The recent debate among food writers on the New York Times op ed page and Grist magazine highlighted a glaring problem, one that concerns not only our food system but also our advocacy for a better one: The middle is going missing, and no one's speaking up for it.
The two "sides" of the debate (which, as I've stated, I don't believe are really opposing sides at all) seem to be speaking up for the benefits of the extremes. Stephen Budiansky writes in the New York Times that industrial operations might have their place in a workable food system in instances where the efficiency they offer is tantamount. The writers on Grist, on the other hand, emphasize that there are myriad values to small and local agricultural enterprises, including vibrancy of community, improvement in food safety, and health of local economies, to name a few.

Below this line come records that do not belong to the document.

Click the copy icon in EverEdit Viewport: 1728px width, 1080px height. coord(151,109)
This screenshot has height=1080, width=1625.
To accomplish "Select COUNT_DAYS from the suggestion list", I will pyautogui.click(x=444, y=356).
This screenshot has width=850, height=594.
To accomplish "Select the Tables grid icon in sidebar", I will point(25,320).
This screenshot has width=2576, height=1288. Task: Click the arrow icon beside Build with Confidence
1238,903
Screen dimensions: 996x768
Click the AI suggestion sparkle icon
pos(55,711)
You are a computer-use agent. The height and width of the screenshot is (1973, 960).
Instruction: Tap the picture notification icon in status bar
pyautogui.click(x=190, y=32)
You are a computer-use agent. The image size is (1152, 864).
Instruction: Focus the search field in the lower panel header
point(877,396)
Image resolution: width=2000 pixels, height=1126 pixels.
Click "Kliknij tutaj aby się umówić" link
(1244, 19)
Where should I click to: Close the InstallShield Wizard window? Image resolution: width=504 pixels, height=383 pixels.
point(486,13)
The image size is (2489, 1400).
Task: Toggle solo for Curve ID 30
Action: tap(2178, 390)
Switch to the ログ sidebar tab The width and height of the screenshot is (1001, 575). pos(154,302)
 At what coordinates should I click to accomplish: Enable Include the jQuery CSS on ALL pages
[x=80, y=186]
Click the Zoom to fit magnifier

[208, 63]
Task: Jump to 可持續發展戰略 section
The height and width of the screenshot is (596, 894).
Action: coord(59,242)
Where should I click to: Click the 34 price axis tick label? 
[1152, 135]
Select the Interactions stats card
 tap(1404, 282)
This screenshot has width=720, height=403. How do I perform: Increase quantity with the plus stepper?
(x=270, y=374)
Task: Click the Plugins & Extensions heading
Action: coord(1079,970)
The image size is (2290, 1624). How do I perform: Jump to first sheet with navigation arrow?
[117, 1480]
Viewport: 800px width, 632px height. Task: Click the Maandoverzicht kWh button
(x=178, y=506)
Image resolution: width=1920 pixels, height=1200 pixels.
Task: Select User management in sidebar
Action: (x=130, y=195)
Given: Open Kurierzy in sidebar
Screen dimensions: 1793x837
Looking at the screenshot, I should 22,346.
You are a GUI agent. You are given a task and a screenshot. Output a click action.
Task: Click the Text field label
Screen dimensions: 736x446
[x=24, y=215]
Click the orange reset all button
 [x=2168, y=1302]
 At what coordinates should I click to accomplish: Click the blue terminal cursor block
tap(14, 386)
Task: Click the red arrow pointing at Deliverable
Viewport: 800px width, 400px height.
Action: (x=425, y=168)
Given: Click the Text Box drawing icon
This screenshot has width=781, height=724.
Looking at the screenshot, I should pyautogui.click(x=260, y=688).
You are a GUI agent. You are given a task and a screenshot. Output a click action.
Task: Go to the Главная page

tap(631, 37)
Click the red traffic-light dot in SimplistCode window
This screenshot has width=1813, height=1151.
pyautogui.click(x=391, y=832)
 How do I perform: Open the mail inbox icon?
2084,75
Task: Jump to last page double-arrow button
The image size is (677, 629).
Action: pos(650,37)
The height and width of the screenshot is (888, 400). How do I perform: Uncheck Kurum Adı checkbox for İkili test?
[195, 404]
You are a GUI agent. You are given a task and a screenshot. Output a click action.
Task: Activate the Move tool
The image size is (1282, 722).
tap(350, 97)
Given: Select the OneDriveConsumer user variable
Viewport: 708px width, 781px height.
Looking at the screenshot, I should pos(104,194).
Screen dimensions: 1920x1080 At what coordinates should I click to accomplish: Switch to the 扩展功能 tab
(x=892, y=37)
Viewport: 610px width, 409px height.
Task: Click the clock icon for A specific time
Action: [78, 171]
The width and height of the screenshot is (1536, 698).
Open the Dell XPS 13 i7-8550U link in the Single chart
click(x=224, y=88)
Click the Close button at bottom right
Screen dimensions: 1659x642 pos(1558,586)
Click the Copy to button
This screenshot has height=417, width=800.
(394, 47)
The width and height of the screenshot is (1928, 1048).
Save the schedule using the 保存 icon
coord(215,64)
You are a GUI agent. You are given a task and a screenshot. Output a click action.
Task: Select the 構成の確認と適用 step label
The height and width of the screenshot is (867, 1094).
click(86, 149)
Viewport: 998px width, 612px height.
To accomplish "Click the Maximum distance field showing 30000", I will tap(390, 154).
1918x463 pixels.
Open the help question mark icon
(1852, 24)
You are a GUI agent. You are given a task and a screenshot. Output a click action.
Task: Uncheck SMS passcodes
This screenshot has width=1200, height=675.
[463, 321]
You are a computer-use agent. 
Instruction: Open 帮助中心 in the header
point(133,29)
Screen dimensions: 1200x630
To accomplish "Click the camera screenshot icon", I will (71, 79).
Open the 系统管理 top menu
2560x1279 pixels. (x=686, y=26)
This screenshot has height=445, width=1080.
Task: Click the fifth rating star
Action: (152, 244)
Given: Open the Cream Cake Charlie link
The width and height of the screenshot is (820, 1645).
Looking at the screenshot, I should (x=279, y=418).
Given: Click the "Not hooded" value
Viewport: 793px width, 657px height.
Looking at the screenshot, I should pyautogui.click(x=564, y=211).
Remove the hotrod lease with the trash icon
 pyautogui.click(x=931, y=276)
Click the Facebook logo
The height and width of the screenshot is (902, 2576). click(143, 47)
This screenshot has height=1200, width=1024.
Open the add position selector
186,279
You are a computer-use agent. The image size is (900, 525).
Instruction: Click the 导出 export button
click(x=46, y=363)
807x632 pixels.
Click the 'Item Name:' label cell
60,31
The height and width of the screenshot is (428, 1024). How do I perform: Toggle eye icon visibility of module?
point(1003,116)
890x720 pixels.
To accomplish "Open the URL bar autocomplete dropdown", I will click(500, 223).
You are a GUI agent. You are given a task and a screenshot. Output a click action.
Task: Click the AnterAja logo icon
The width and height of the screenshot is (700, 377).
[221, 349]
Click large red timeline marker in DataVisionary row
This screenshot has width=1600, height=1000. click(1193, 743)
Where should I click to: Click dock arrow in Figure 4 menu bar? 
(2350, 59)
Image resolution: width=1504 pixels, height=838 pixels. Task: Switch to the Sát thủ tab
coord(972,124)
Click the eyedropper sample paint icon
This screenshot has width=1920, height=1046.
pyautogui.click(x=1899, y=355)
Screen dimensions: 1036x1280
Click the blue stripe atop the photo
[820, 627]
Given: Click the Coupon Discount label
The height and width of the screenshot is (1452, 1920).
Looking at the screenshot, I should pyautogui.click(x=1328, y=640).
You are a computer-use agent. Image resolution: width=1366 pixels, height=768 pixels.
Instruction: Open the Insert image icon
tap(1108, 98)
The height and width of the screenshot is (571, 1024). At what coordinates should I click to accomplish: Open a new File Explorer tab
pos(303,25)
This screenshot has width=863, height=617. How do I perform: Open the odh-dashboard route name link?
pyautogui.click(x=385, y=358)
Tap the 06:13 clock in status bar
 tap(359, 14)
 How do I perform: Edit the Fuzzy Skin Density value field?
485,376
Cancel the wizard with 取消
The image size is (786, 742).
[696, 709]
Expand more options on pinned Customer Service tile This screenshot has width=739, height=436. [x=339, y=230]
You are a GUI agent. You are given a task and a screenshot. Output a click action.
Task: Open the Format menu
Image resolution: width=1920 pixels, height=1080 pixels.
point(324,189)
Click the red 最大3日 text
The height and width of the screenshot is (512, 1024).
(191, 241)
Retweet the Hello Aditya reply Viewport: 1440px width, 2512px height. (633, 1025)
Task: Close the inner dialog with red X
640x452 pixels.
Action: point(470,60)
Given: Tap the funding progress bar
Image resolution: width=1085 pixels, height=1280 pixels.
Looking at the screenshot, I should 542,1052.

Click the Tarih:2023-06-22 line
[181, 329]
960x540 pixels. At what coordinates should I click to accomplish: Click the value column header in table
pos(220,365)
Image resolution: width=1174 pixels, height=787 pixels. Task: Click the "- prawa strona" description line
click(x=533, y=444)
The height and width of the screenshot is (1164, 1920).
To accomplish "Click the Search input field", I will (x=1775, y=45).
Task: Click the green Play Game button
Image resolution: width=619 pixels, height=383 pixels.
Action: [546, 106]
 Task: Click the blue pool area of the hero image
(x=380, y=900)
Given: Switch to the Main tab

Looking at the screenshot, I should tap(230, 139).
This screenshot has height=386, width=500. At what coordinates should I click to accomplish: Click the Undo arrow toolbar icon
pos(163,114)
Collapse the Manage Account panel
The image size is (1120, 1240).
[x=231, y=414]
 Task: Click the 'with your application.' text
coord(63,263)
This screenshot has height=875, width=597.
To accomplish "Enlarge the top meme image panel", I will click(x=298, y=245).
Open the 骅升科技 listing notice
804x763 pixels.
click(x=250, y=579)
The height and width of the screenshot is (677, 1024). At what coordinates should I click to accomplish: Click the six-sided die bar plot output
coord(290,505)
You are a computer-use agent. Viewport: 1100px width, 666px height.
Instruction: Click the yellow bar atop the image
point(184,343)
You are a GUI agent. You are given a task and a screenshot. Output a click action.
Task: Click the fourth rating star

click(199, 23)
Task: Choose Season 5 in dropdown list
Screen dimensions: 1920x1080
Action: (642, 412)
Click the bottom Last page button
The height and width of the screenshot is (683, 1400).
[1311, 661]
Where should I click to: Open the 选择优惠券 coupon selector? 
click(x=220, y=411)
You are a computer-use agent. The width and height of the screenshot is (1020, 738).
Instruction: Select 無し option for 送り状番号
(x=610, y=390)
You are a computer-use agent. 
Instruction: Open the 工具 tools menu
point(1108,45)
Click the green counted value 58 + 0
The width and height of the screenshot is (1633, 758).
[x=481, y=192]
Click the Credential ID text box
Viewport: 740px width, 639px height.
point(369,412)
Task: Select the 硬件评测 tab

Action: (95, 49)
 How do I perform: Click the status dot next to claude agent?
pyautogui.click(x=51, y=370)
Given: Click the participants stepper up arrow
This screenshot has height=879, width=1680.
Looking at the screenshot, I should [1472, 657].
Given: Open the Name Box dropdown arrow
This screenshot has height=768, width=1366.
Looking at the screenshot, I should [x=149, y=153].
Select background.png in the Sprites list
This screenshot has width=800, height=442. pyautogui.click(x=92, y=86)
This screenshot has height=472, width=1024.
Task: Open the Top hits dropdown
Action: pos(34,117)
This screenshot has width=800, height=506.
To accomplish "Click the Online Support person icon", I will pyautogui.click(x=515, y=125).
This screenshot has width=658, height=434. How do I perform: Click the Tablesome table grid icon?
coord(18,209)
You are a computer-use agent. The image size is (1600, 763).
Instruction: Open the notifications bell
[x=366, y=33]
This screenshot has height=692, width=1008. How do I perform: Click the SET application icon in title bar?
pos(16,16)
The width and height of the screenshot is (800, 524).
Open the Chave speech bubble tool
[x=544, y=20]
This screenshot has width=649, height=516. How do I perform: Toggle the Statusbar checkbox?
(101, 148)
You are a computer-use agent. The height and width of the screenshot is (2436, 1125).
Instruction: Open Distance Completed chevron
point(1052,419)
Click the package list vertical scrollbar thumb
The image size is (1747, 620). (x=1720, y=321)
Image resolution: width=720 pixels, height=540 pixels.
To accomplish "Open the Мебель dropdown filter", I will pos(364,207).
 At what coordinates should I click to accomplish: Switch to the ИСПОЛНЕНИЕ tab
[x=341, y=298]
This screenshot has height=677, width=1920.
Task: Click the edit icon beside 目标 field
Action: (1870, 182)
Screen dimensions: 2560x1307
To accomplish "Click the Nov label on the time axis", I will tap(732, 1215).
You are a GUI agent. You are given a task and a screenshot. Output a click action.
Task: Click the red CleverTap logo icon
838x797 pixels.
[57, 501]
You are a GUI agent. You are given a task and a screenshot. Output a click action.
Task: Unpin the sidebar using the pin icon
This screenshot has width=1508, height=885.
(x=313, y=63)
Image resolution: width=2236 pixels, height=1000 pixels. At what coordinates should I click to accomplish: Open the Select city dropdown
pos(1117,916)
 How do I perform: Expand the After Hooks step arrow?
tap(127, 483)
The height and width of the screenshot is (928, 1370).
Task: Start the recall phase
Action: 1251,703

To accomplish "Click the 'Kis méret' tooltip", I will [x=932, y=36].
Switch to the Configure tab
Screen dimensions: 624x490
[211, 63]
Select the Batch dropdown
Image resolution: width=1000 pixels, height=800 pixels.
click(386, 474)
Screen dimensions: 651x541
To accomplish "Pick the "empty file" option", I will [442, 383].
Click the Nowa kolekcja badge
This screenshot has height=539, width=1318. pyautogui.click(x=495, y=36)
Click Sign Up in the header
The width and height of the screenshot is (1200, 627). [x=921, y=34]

What is conspicuously missing from this conversation is a voice speaking up for the types of enterprises most eligible to form the basis of a sustainable food system for our big country: mid-sized, regionally focused farms and businesses. The middle, unfortunately, is not a sexy pick. The players in this arena don't have the level of mechanized muscle that characterizes the big guys, but they also don't have the quaint, homespun feel that endears the little guys to so many. What they do have, however, is the ability to be relatively efficient, responsible to the environment, and responsive to their communities, all at the same time.
Isn't that what we all want, after all?
Some who study the issue of sustainable food production have long ago come to the conclusion that we need to focus our food system on a regional scale where middle-sized enterprises do the bulk of the heavy lifting. In the most notable example of those who are speaking up for this priority, an inter-institutional committee headed by Fred Kirschenmann of Iowa State's Leopold Center for Sustainable Agriculture have put together a program on the Agriculture of the Middle. The researchers point out that 80 percent of U.S. farmland is managed by mid-scale farms that are finding it difficult to succeed in a food system increasingly geared toward only the large-scale bulk and the small-scale niche markets. "If present trends continue," the project's Web site states, "these farms, together with the social and environmental benefits they provide, will likely disappear in the next decade or two."
I recently went to the Leopold Center offices on Iowa State's lovely campus to ask someone about the middle's role in a sustainable food system. Associate Director Rich Pirog, the leader of the Marketing and Food Systems Initiative, told me that there is a general lack of support for helping farmers create and maintain businesses at this scale. "Part of it is the market infrastructure isn't there," he said. "Part of it is the incentives aren't there. There's a number of policy changes that would need to be put in place to make those opportunities grow."
He'd like to see the development of regional hubs for cooling centers and distribution. Needed also is greater availability of information about how to scale-up a food-related business or how big farms can diversify and tap into regional markets.
And then there's the matter of incentives: Right now, many systems seem to be set up to dissuade those who might be interested in working in middle-scale farming or diversifying to hit a regional market instead of the commodity market."It would be easier here in Iowa for a farmer to go and get a recreation loan to buy a boat than it would be for a farmer to get a loan to buy a string bean picker because of the risk associated with the picker," Pirog told me. "If there's no one else that has one, then if I loan it and he defaults, what am I going to do with a string bean picker?"
The farmers who want to work on bulk commodity crops don't have the same problem, however. "If it's a conventional farmer and it's a combine, everybody has those and are using them," he said. The upshot? "We have to be able to provide more incentives."
Once we figure out how to do that, it's got to happen fast. Otherwise, America's going to be left with a food system composed entirely of the big and the small, the national/international and the hyper-local, the super cheap and the very costly. Unless we want to live in a world with nothing between these extremes, we better start speaking up for the middle.